Written exercise -
Reproduce every one of the records below word for word, keeping each line as it stands.

(Records of locating words and elements)
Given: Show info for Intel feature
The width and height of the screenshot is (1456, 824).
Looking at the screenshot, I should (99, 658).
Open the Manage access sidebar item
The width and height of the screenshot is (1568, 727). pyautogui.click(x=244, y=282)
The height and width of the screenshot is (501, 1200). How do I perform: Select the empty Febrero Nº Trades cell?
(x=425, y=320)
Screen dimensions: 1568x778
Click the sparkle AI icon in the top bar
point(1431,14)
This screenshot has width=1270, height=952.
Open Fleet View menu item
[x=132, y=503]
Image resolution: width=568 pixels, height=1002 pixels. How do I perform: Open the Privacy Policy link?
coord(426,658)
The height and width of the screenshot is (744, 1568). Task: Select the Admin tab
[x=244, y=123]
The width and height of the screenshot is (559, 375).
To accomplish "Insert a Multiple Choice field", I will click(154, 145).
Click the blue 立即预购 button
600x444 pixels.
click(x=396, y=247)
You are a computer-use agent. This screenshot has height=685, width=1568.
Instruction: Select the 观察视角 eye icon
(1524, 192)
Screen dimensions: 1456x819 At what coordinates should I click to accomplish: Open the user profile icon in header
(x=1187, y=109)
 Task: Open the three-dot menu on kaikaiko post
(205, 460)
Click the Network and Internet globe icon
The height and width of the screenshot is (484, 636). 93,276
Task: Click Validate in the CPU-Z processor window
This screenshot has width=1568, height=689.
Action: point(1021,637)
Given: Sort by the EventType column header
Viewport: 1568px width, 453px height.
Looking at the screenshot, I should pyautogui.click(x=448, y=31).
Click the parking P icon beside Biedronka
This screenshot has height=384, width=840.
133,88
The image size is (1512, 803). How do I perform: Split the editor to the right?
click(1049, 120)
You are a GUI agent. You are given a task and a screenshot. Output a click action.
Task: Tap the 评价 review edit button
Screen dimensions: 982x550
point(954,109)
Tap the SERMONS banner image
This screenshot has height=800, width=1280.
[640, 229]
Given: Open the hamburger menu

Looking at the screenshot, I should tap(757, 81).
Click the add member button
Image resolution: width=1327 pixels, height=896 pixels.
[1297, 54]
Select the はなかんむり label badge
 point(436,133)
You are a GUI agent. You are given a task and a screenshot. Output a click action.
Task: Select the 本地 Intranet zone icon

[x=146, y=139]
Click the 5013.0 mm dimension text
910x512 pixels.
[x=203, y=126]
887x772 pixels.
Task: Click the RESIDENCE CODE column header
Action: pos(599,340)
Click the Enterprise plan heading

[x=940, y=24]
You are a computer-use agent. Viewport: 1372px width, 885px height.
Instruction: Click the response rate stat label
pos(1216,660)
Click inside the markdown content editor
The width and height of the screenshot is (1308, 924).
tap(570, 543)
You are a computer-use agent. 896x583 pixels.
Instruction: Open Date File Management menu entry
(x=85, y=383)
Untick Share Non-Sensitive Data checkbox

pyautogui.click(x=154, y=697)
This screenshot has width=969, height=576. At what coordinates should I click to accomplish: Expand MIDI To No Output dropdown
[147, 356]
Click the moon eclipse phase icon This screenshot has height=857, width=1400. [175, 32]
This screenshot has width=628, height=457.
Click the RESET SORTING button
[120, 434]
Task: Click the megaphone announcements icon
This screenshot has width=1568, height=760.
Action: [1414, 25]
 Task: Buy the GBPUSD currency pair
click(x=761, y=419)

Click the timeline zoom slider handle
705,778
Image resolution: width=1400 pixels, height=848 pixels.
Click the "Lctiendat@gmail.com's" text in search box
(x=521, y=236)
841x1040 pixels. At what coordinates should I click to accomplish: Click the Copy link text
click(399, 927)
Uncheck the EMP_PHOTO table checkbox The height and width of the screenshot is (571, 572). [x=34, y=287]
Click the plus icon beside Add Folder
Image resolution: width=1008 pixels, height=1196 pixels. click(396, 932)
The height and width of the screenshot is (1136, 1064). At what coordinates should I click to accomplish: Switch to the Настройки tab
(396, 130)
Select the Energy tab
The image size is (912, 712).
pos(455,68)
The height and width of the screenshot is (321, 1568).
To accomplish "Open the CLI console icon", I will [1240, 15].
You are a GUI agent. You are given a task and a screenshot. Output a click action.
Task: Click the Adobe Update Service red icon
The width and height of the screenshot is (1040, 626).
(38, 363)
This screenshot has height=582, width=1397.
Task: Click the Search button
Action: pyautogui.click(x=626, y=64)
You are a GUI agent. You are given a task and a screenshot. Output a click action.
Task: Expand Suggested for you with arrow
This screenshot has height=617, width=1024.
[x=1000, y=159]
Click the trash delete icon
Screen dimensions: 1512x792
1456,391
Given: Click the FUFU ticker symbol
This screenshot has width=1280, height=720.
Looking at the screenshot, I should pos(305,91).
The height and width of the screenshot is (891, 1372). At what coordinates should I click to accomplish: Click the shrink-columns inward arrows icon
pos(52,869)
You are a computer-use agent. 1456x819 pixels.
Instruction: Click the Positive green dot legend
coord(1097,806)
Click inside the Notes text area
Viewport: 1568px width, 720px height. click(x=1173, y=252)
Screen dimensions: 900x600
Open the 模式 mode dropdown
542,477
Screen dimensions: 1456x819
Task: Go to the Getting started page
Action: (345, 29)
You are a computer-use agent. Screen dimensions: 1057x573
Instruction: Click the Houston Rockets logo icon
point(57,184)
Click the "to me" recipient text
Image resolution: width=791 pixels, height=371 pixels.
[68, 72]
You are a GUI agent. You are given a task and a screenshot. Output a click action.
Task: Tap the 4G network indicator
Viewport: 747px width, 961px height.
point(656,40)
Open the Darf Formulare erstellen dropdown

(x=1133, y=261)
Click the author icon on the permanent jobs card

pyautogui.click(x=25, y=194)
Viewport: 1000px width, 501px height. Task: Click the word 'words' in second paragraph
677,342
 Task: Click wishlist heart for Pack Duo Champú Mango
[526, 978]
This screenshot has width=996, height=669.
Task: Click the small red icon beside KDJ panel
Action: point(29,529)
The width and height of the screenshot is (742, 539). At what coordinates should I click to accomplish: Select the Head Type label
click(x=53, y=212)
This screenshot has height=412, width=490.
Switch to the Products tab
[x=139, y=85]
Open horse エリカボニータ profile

Response below -
Given: Show info for Intel feature
The width and height of the screenshot is (1456, 824).
Looking at the screenshot, I should (99, 658).
Open the Manage access sidebar item
The width and height of the screenshot is (1568, 727). pyautogui.click(x=244, y=282)
The height and width of the screenshot is (501, 1200). How do I perform: Select the empty Febrero Nº Trades cell?
(x=425, y=320)
Screen dimensions: 1568x778
Click the sparkle AI icon in the top bar
point(1431,14)
This screenshot has width=1270, height=952.
Open Fleet View menu item
[x=132, y=503]
Image resolution: width=568 pixels, height=1002 pixels. How do I perform: Open the Privacy Policy link?
coord(426,658)
The height and width of the screenshot is (744, 1568). Task: Select the Admin tab
[x=244, y=123]
The width and height of the screenshot is (559, 375).
To accomplish "Insert a Multiple Choice field", I will click(154, 145).
Click the blue 立即预购 button
600x444 pixels.
click(x=396, y=247)
You are a computer-use agent. This screenshot has height=685, width=1568.
Instruction: Select the 观察视角 eye icon
(1524, 192)
Screen dimensions: 1456x819 At what coordinates should I click to accomplish: Open the user profile icon in header
(x=1187, y=109)
 Task: Open the three-dot menu on kaikaiko post
(205, 460)
Click the Network and Internet globe icon
The height and width of the screenshot is (484, 636). 93,276
Task: Click Validate in the CPU-Z processor window
This screenshot has width=1568, height=689.
Action: point(1021,637)
Given: Sort by the EventType column header
Viewport: 1568px width, 453px height.
Looking at the screenshot, I should pyautogui.click(x=448, y=31).
Click the parking P icon beside Biedronka
This screenshot has height=384, width=840.
133,88
The image size is (1512, 803). How do I perform: Split the editor to the right?
click(1049, 120)
You are a GUI agent. You are given a task and a screenshot. Output a click action.
Task: Tap the 评价 review edit button
Screen dimensions: 982x550
point(954,109)
Tap the SERMONS banner image
This screenshot has height=800, width=1280.
[640, 229]
Given: Open the hamburger menu

Looking at the screenshot, I should tap(757, 81).
Click the add member button
Image resolution: width=1327 pixels, height=896 pixels.
[1297, 54]
Select the はなかんむり label badge
 point(436,133)
You are a GUI agent. You are given a task and a screenshot. Output a click action.
Task: Select the 本地 Intranet zone icon

[x=146, y=139]
Click the 5013.0 mm dimension text
910x512 pixels.
[x=203, y=126]
887x772 pixels.
Task: Click the RESIDENCE CODE column header
Action: pos(599,340)
Click the Enterprise plan heading

[x=940, y=24]
You are a computer-use agent. Viewport: 1372px width, 885px height.
Instruction: Click the response rate stat label
pos(1216,660)
Click inside the markdown content editor
The width and height of the screenshot is (1308, 924).
tap(570, 543)
You are a computer-use agent. 896x583 pixels.
Instruction: Open Date File Management menu entry
(x=85, y=383)
Untick Share Non-Sensitive Data checkbox

pyautogui.click(x=154, y=697)
This screenshot has width=969, height=576. At what coordinates should I click to accomplish: Expand MIDI To No Output dropdown
[147, 356]
Click the moon eclipse phase icon This screenshot has height=857, width=1400. [175, 32]
This screenshot has width=628, height=457.
Click the RESET SORTING button
[120, 434]
Task: Click the megaphone announcements icon
This screenshot has width=1568, height=760.
Action: [1414, 25]
 Task: Buy the GBPUSD currency pair
click(x=761, y=419)

Click the timeline zoom slider handle
705,778
Image resolution: width=1400 pixels, height=848 pixels.
Click the "Lctiendat@gmail.com's" text in search box
(x=521, y=236)
841x1040 pixels. At what coordinates should I click to accomplish: Click the Copy link text
click(399, 927)
Uncheck the EMP_PHOTO table checkbox The height and width of the screenshot is (571, 572). [x=34, y=287]
Click the plus icon beside Add Folder
Image resolution: width=1008 pixels, height=1196 pixels. click(396, 932)
The height and width of the screenshot is (1136, 1064). At what coordinates should I click to accomplish: Switch to the Настройки tab
(396, 130)
Select the Energy tab
The image size is (912, 712).
pos(455,68)
The height and width of the screenshot is (321, 1568).
To accomplish "Open the CLI console icon", I will [1240, 15].
You are a GUI agent. You are given a task and a screenshot. Output a click action.
Task: Click the Adobe Update Service red icon
The width and height of the screenshot is (1040, 626).
(38, 363)
This screenshot has height=582, width=1397.
Task: Click the Search button
Action: pyautogui.click(x=626, y=64)
You are a GUI agent. You are given a task and a screenshot. Output a click action.
Task: Expand Suggested for you with arrow
This screenshot has height=617, width=1024.
[x=1000, y=159]
Click the trash delete icon
Screen dimensions: 1512x792
1456,391
Given: Click the FUFU ticker symbol
This screenshot has width=1280, height=720.
Looking at the screenshot, I should pos(305,91).
The height and width of the screenshot is (891, 1372). At what coordinates should I click to accomplish: Click the shrink-columns inward arrows icon
pos(52,869)
You are a computer-use agent. 1456x819 pixels.
Instruction: Click the Positive green dot legend
coord(1097,806)
Click inside the Notes text area
Viewport: 1568px width, 720px height. click(x=1173, y=252)
Screen dimensions: 900x600
Open the 模式 mode dropdown
542,477
Screen dimensions: 1456x819
Task: Go to the Getting started page
Action: (345, 29)
You are a computer-use agent. Screen dimensions: 1057x573
Instruction: Click the Houston Rockets logo icon
point(57,184)
Click the "to me" recipient text
Image resolution: width=791 pixels, height=371 pixels.
[68, 72]
You are a GUI agent. You are given a task and a screenshot. Output a click action.
Task: Tap the 4G network indicator
Viewport: 747px width, 961px height.
point(656,40)
Open the Darf Formulare erstellen dropdown

(x=1133, y=261)
Click the author icon on the permanent jobs card

pyautogui.click(x=25, y=194)
Viewport: 1000px width, 501px height. Task: Click the word 'words' in second paragraph
677,342
 Task: Click wishlist heart for Pack Duo Champú Mango
[526, 978]
This screenshot has width=996, height=669.
Task: Click the small red icon beside KDJ panel
Action: point(29,529)
The width and height of the screenshot is (742, 539). At what coordinates should I click to accomplish: Select the Head Type label
click(x=53, y=212)
This screenshot has height=412, width=490.
Switch to the Products tab
[x=139, y=85]
Open horse エリカボニータ profile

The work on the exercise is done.